Anita On the Cliffs of Torrey PinesI even tried an old trick from my Advanced Rhetoric class. Imagine the crowd in their underwear. Makes sense. How many of you ever dress up to check email, Facebook & Tumblr? I don’t know what Tumblr is, but that’s my intended hook for the younger crowd.

Still, nothing. Even with you in your skivvies, I’m not coming up with anything that will undoubtedly change how you see the world, me & the final episode of “Buffy the Vampire Slayer.”

So, new plan. I’m punting the idea of being brilliant & witty & instead, I will write about something that everyone loves and no one can get pissed off about: puppies.

I really, really like puppies. I like puppies a lot. I like all kinds of puppies.

I credit that last sentence to my daughter when she was in first grade & had to write an “essay,” minimum length: 3 sentences. She could talk for 78 minutes without a breath, but ask her to write 3 sentences, & she jammed up like a car out of oil.

I’d like to publicly apologize for the pressure I loaded on to my 6-year-old. “Just write,” I’d say. “Something. Anything.” Now I’m the one writing about puppies.

When I was 28, the School of Cinema-Television at the University of Southern California accepted me into their MFA program. I applied having no experience in film. The only video camera I’d used was a 1984 Panasonic VHS, roughly the size of a small car. I sometimes laugh at my own audacity in even mailing the application, and yet, USC said Yes.
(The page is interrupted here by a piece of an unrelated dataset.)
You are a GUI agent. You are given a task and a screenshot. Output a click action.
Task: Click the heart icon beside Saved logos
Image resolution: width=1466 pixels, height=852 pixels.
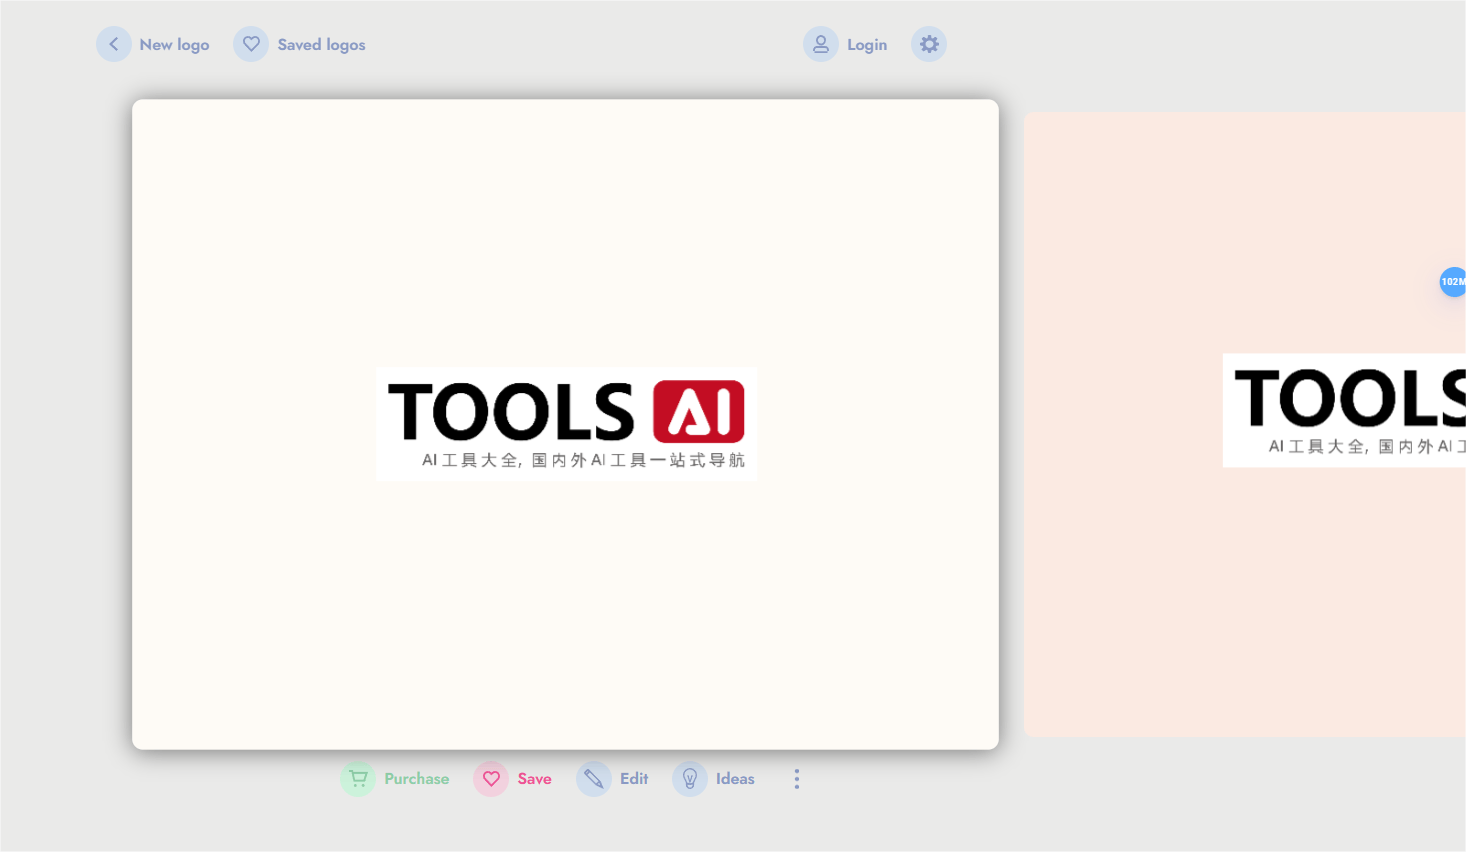click(x=251, y=44)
What did I do? I fucking jumped. I didn’t over-think it. I moved forward hard & fast. My Beagle & I hopped into our ’86 Honda Accord & drove 2,800 miles cross country, Rochester to Los Angeles, our cassette player blasting Enya. In August. With no air conditioning.

I jumped. Fearless.

17 years later, I can’t write a friggin’ blog. Everyone blogs, tweets & tumbles. I have 2 master’s degrees, & I’m stuck on a 500-word essay. What the hell happened? I no longer jump off swings (bad back), eat spicy food (gas) or run with scissors (you just never know).

When did I take on the fear? The angst? Maybe when I opened my 401K or first considered life insurance? I feel like I need a wire brush to scrub off the layers of self-doubt.

I just did a word count. 452, including title. Finally. My first blog is done.